What is being asked -> With pictures left out, set down exactly the lines that begin at the one containing "Task: Open more" and end with the last line of the entries below.
-- Exercise inputs follows --
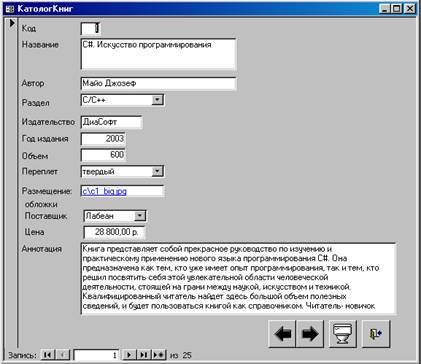Create new record with asterisk navigation button
This screenshot has height=364, width=421.
pyautogui.click(x=159, y=355)
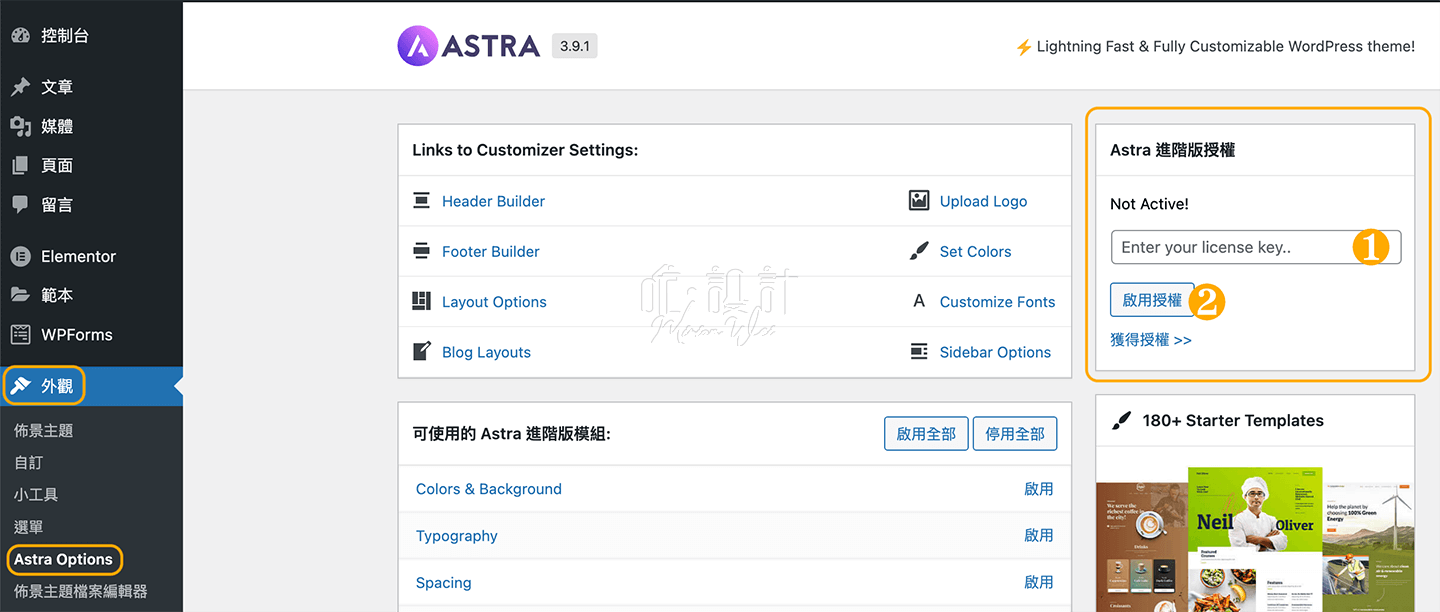The height and width of the screenshot is (612, 1440).
Task: Click the WPForms icon in the sidebar
Action: pyautogui.click(x=21, y=334)
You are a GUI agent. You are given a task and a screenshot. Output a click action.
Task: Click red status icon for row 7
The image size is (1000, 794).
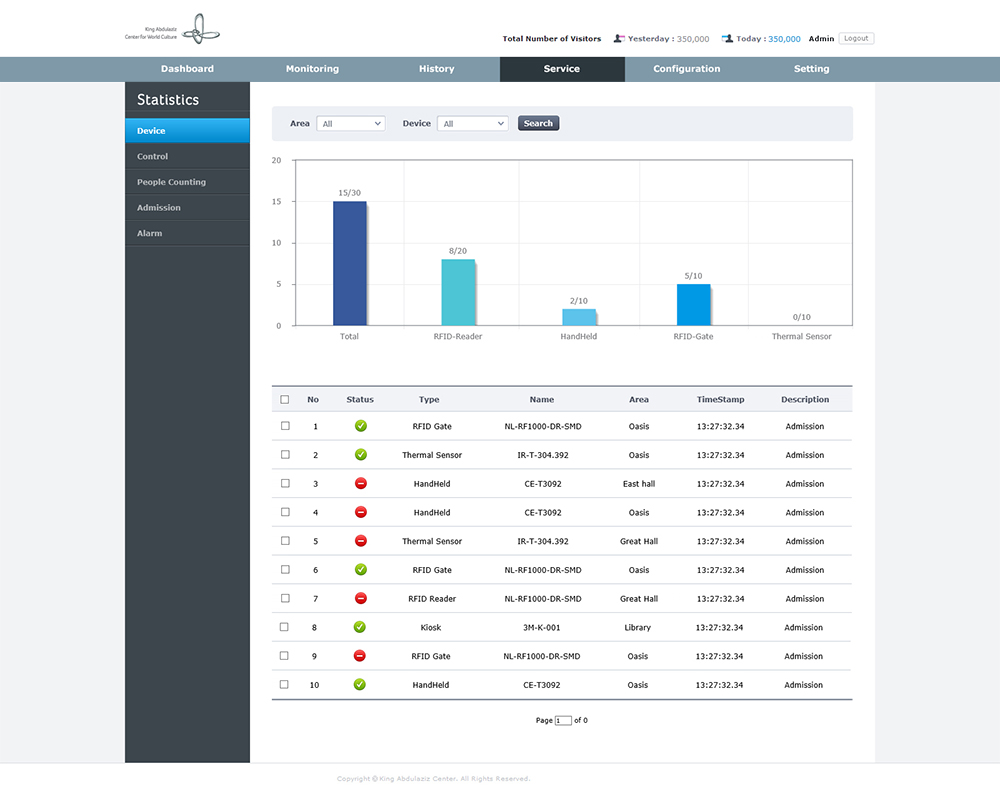[360, 599]
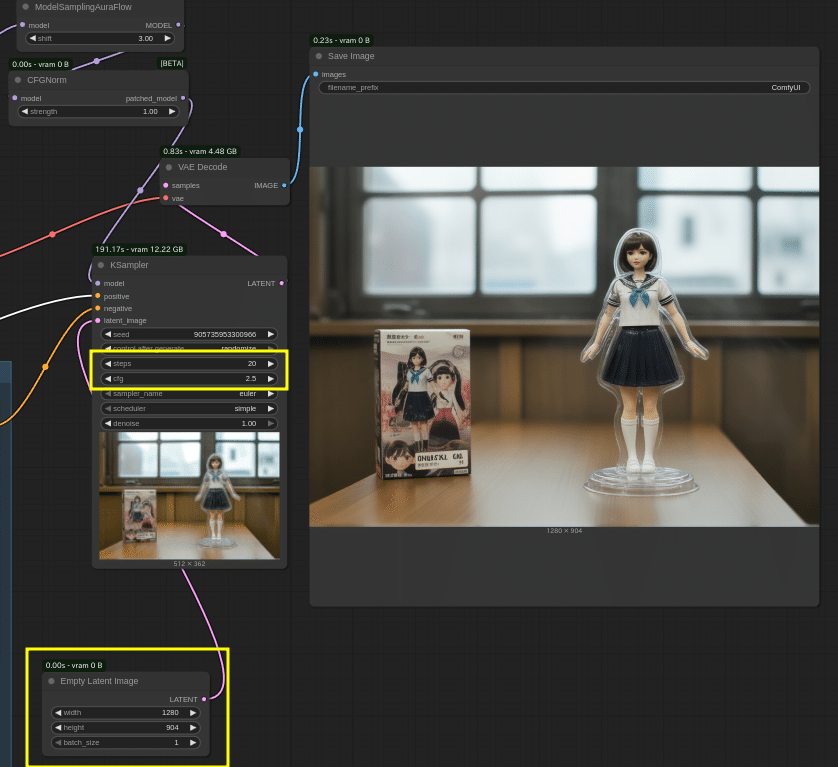Image resolution: width=838 pixels, height=767 pixels.
Task: Click the IMAGE output dot on VAE Decode
Action: (x=284, y=185)
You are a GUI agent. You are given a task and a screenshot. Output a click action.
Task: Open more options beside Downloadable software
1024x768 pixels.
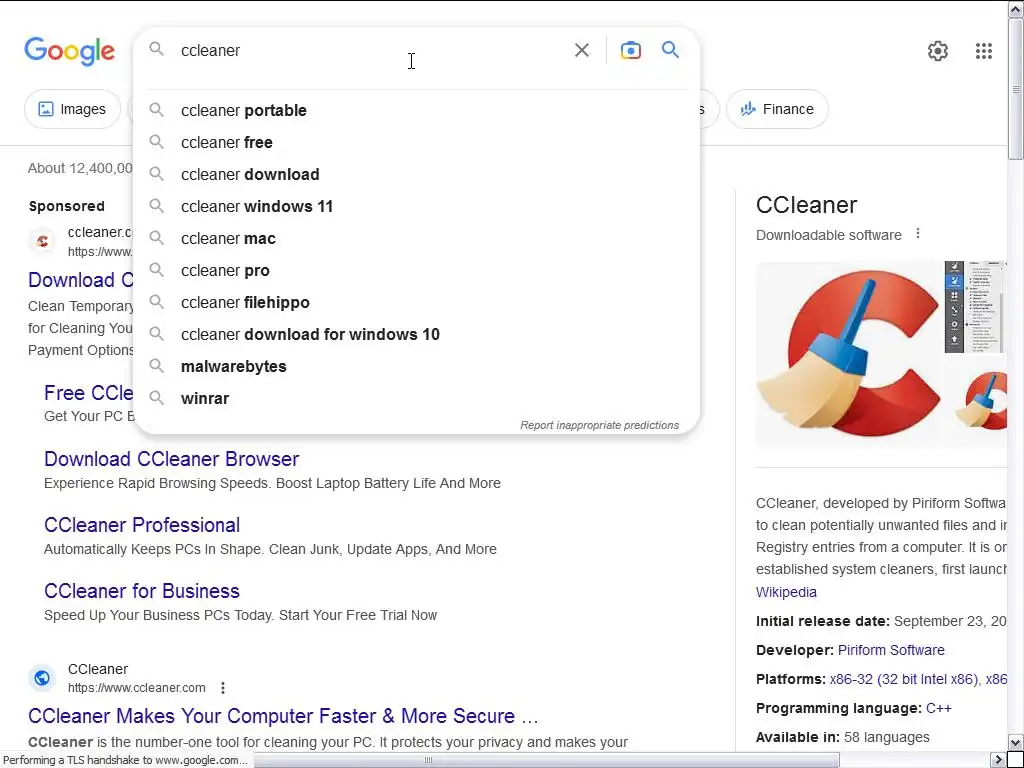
-- Exercise inputs concluded --
Answer for this exercise ->
Task: Open more options beside Downloadable software
1024x768 pixels.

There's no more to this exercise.